EXERCISE REQUIREMENTS =>
Starting at the line holding "[more controls] (325, 885)" and finishing at the line holding "[button] (40, 65)", transcribe the material exactly, keeping both ends but no pictures.
+++
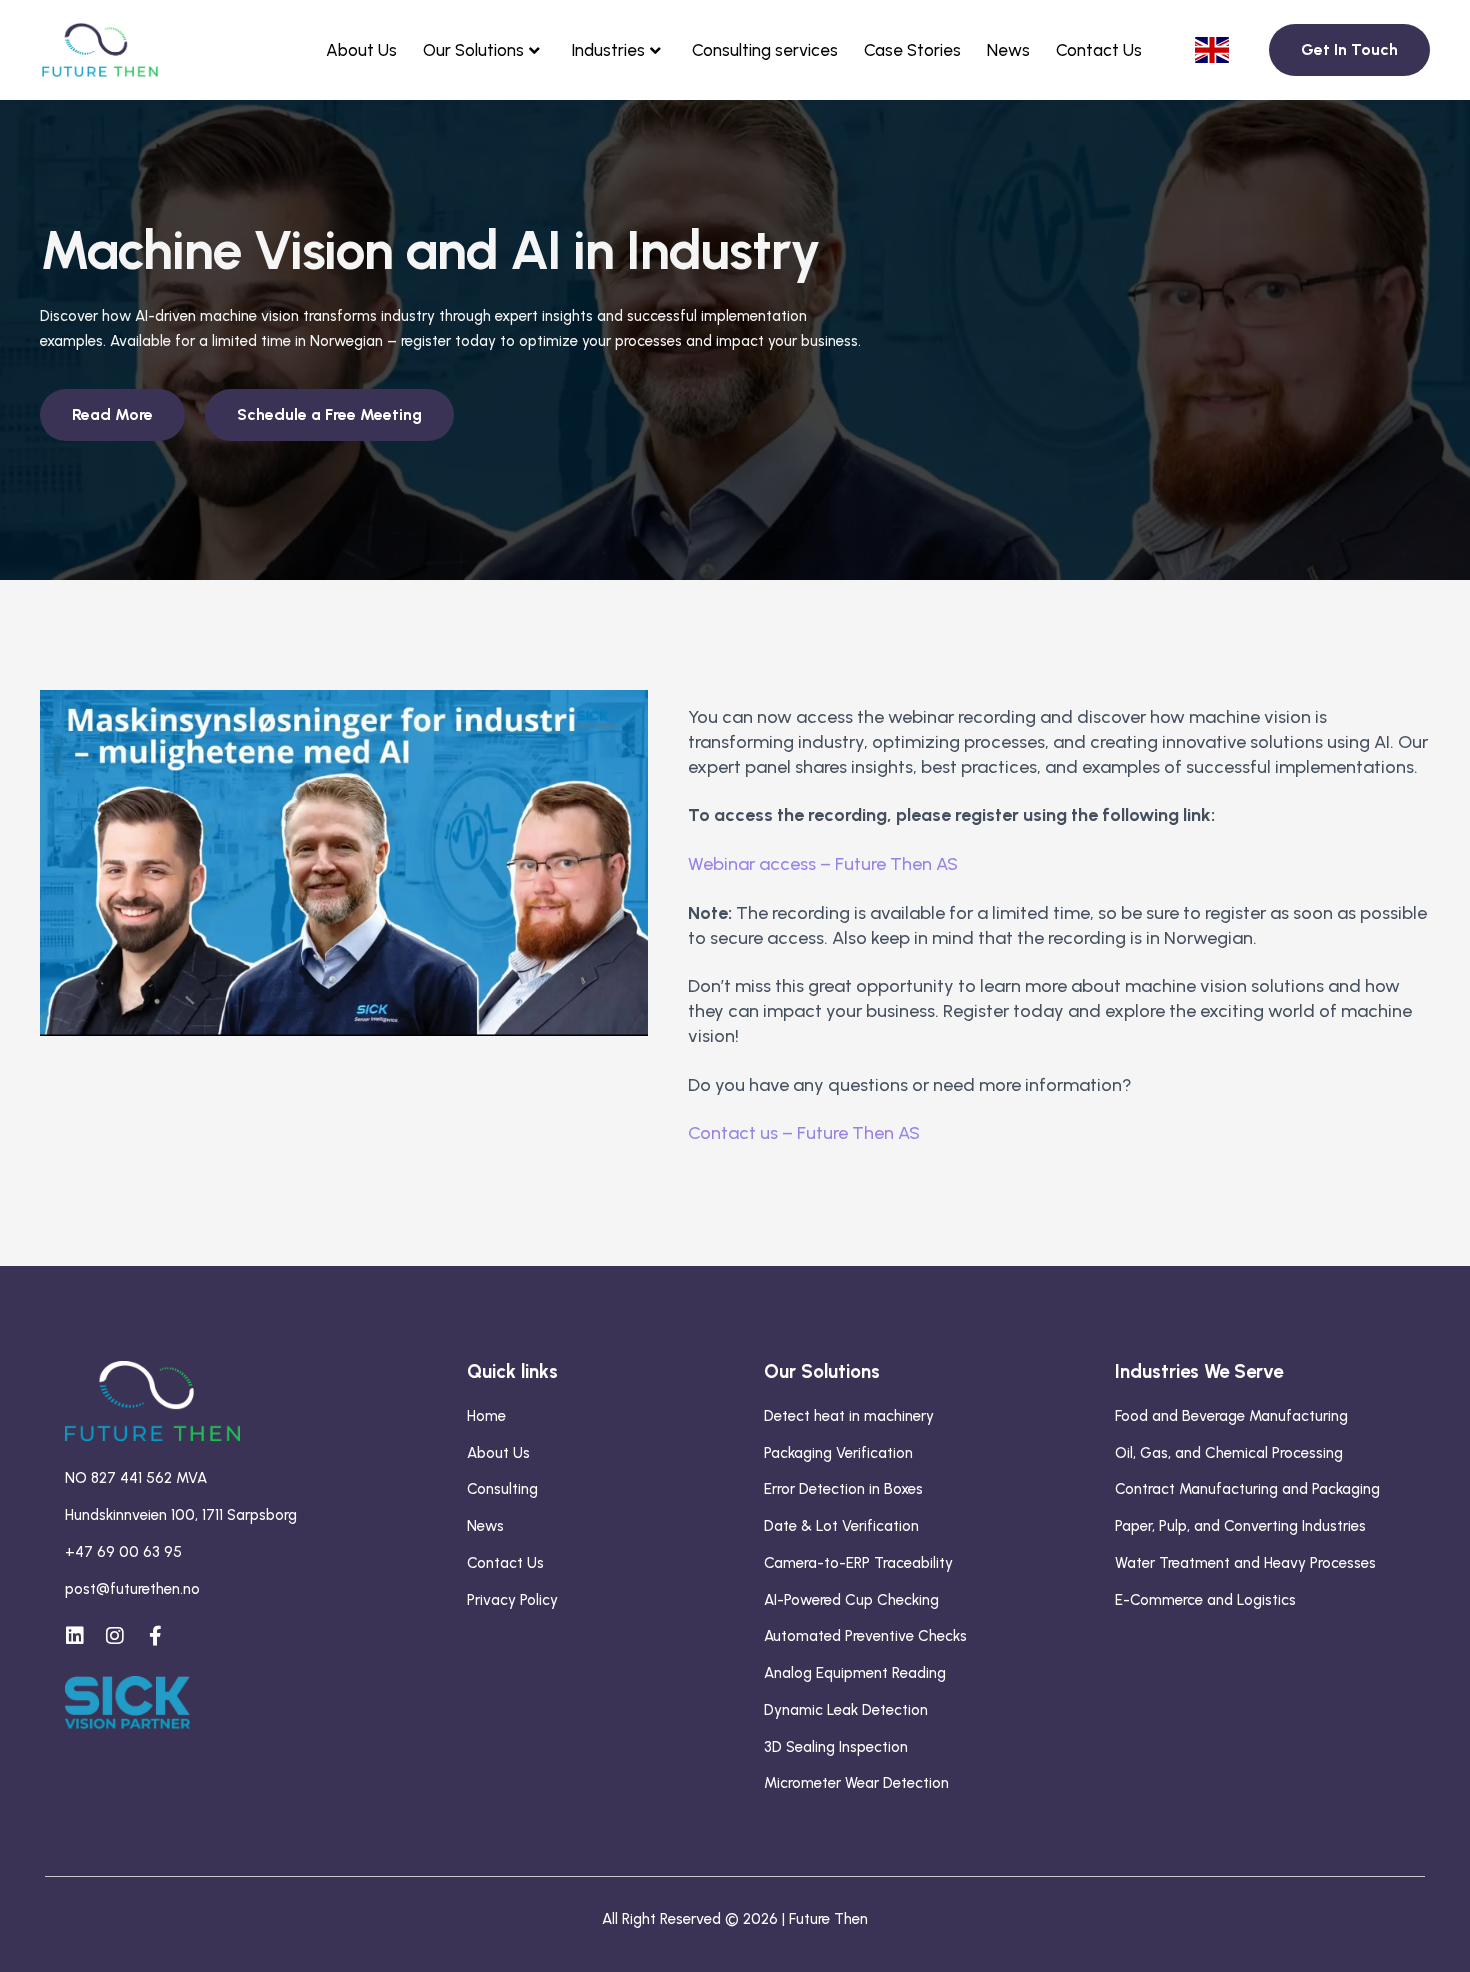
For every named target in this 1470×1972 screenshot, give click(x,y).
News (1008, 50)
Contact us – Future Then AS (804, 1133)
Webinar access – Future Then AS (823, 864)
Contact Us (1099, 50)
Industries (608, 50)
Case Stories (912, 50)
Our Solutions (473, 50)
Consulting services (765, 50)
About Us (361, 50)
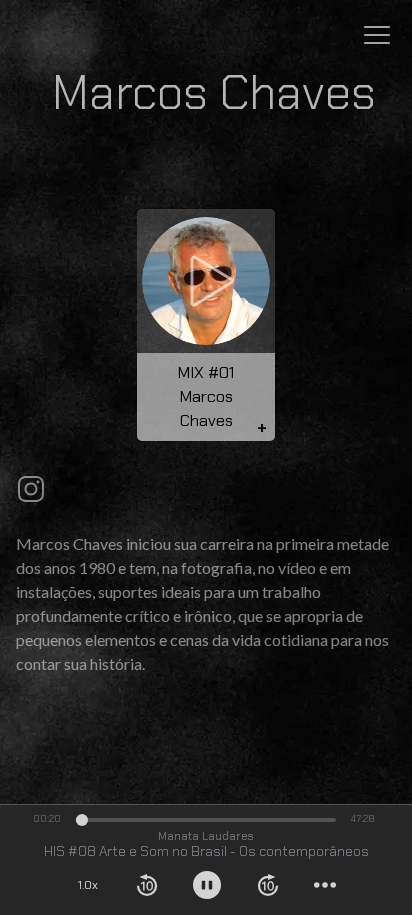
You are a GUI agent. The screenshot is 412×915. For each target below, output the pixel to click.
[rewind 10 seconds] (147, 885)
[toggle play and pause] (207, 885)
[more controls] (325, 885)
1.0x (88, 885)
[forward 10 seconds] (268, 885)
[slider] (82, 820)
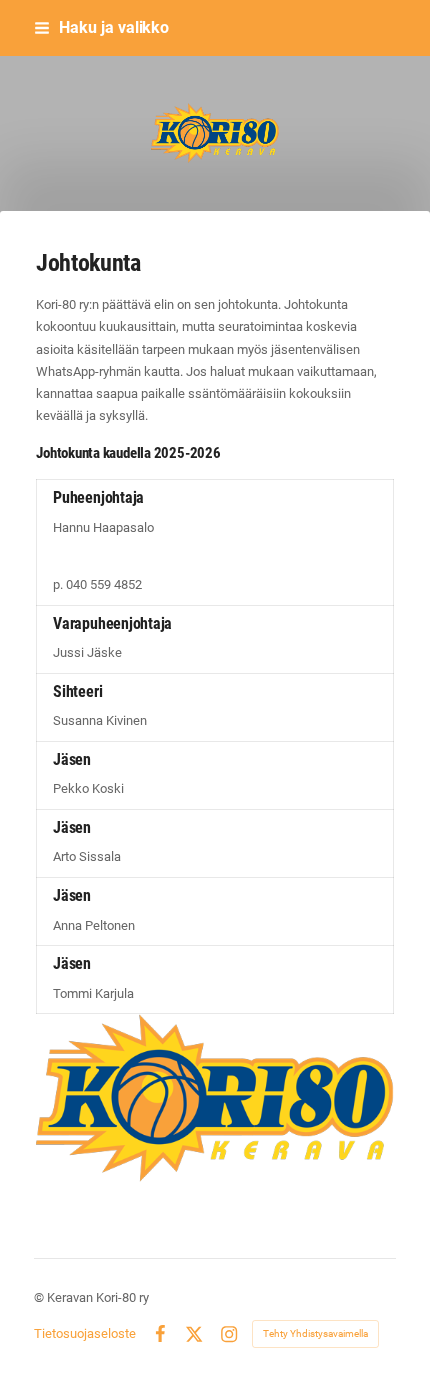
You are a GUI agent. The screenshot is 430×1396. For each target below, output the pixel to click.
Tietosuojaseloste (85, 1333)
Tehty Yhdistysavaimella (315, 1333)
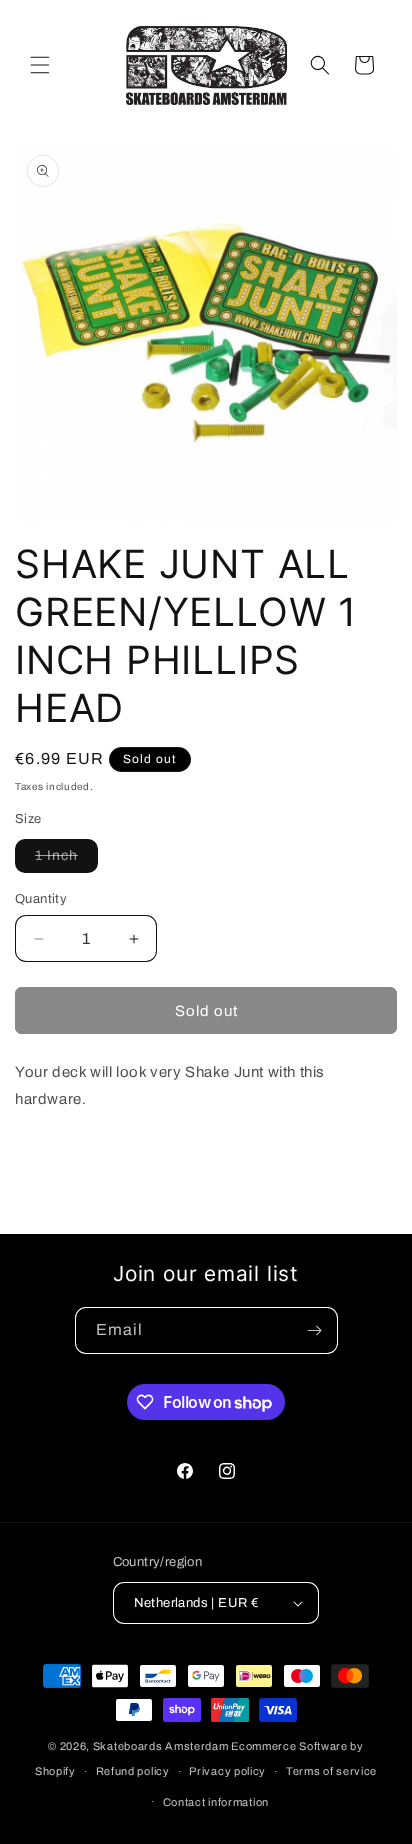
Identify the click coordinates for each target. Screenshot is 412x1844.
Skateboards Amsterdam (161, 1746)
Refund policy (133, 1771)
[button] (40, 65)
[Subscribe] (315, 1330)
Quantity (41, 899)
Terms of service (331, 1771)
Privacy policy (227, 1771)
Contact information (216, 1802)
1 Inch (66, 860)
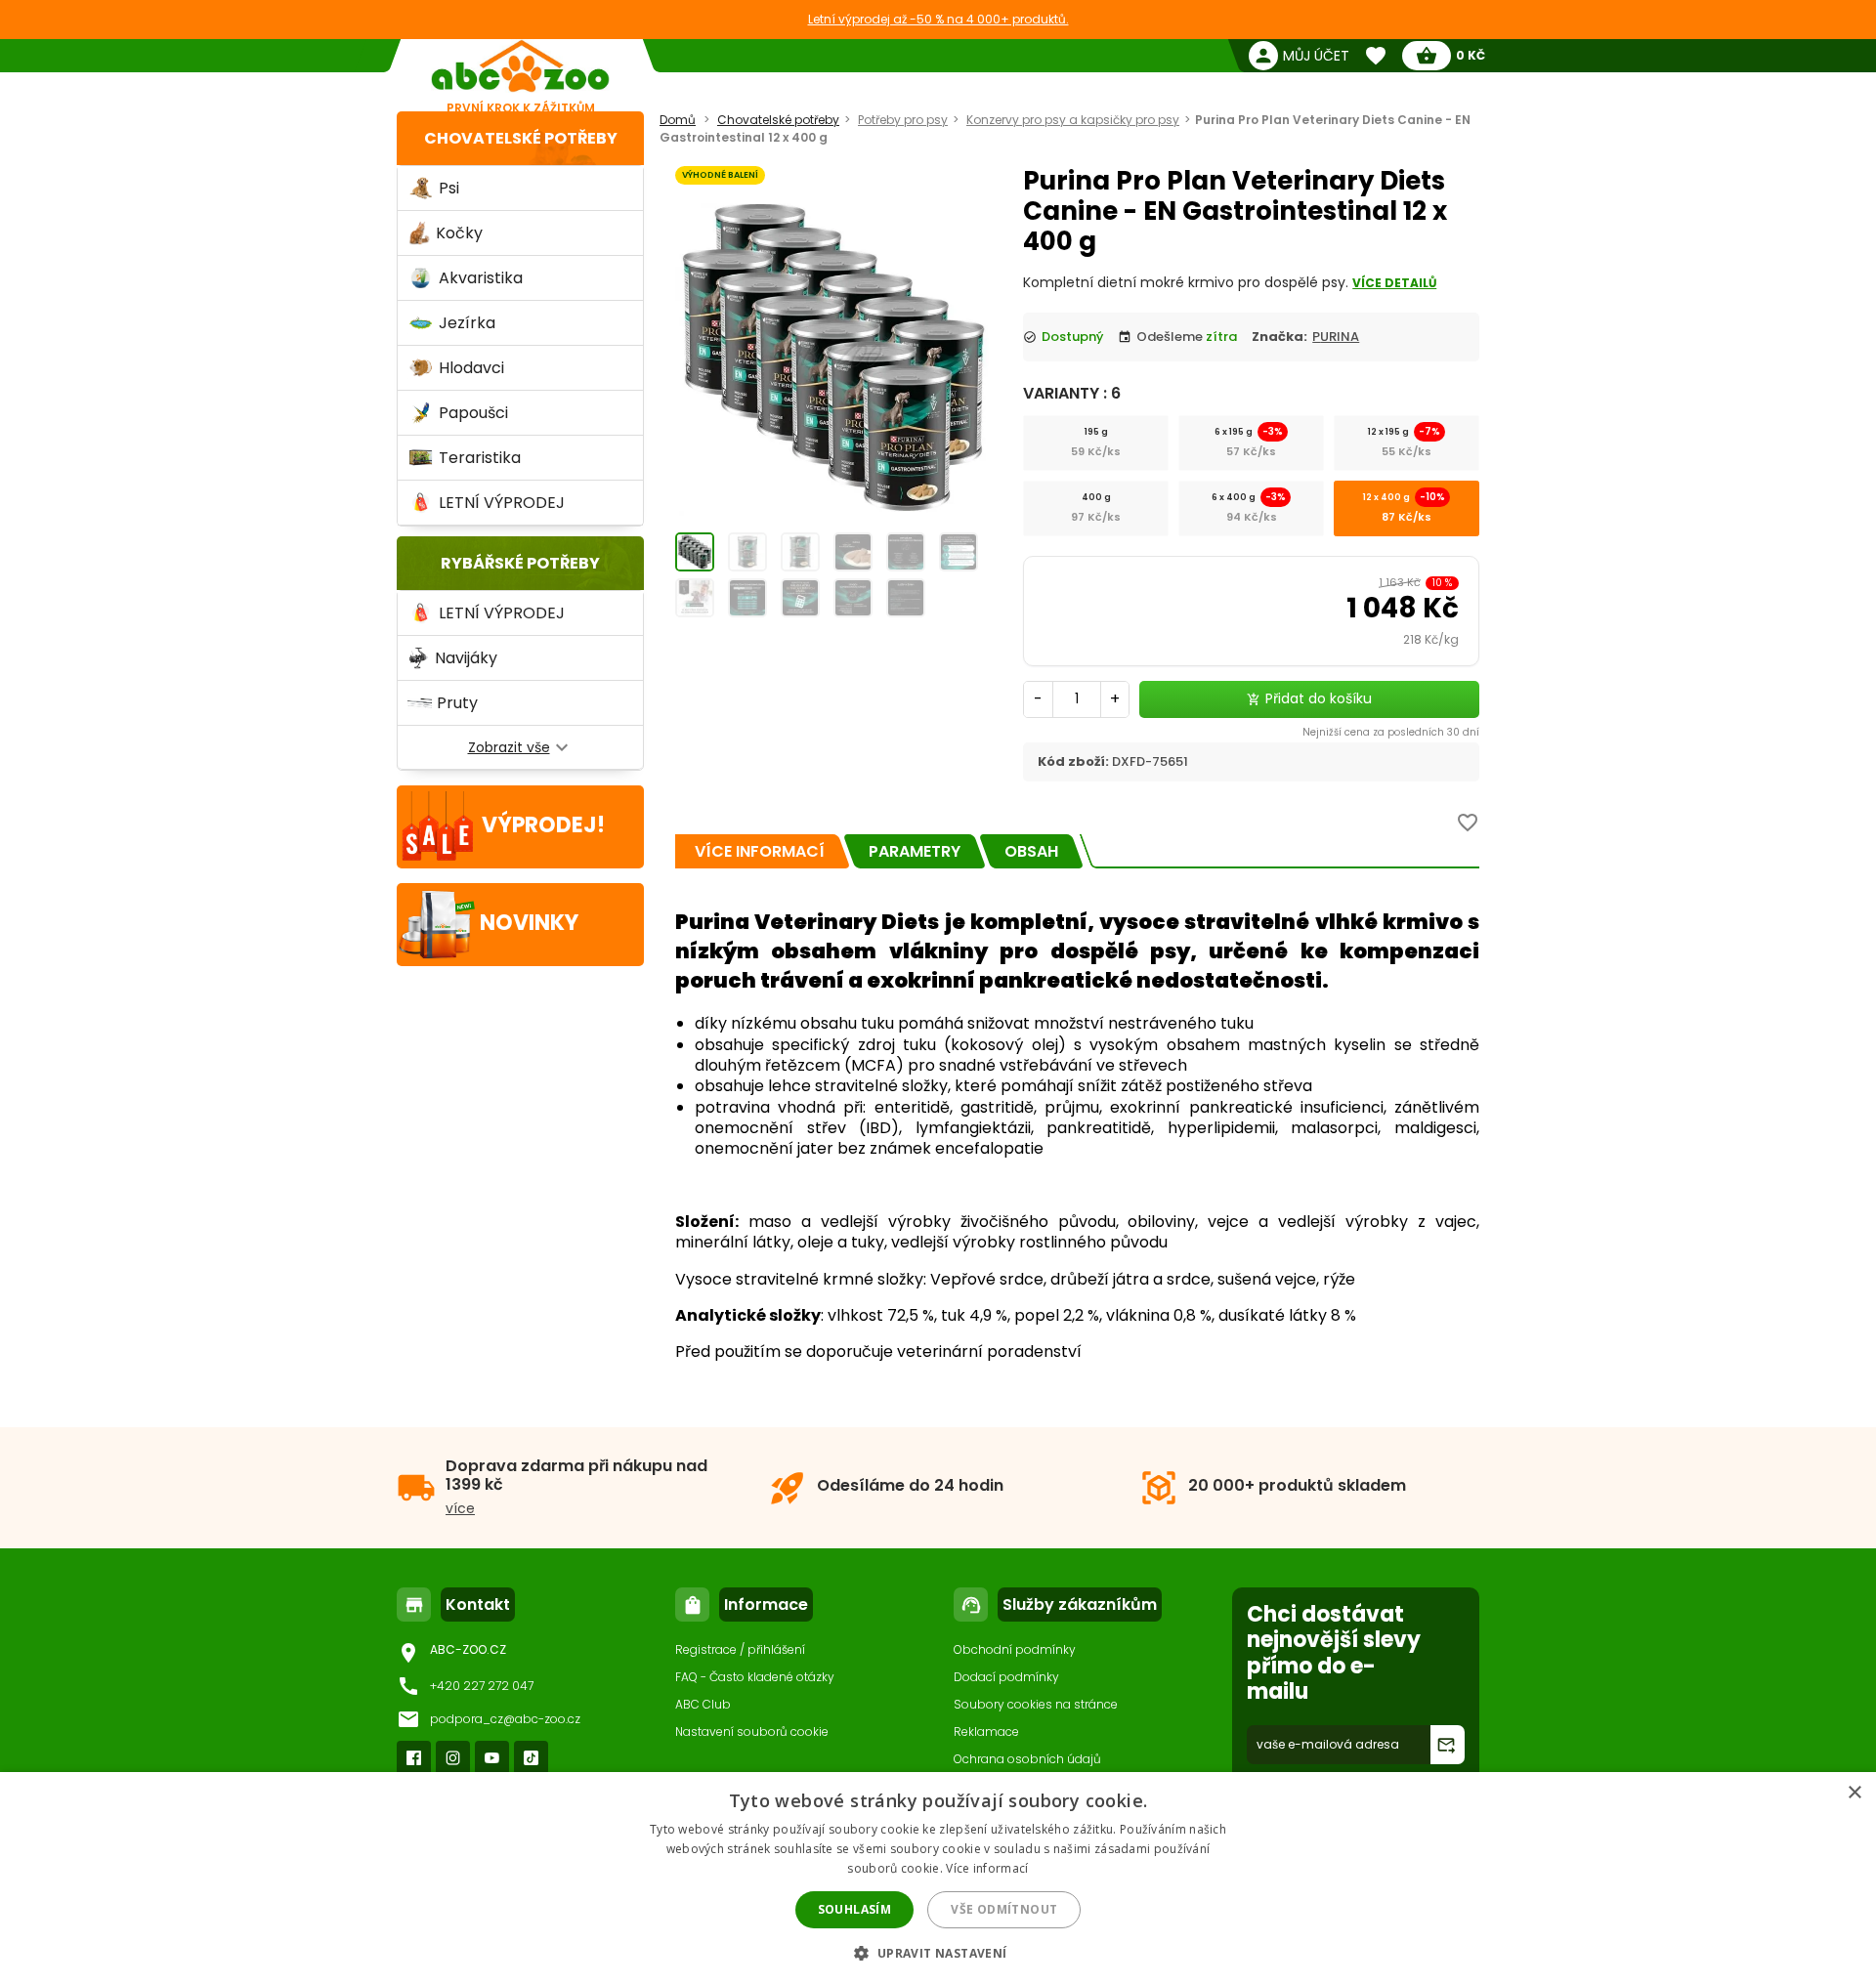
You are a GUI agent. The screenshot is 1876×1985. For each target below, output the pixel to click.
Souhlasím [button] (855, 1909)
+++
RESULT =>
[more controls] (325, 885)
1.0x (88, 885)
[forward 10 seconds] (268, 885)
[slider] (82, 820)
You are a GUI agent. The screenshot is 430×1396. For each target below, output the pixel to click.
Tietosuojaseloste (85, 1333)
Tehty Yhdistysavaimella (315, 1333)
Identify the click coordinates for each target. Screenshot is 412x1844.
Skateboards Amsterdam (161, 1746)
Refund policy (133, 1771)
[button] (40, 65)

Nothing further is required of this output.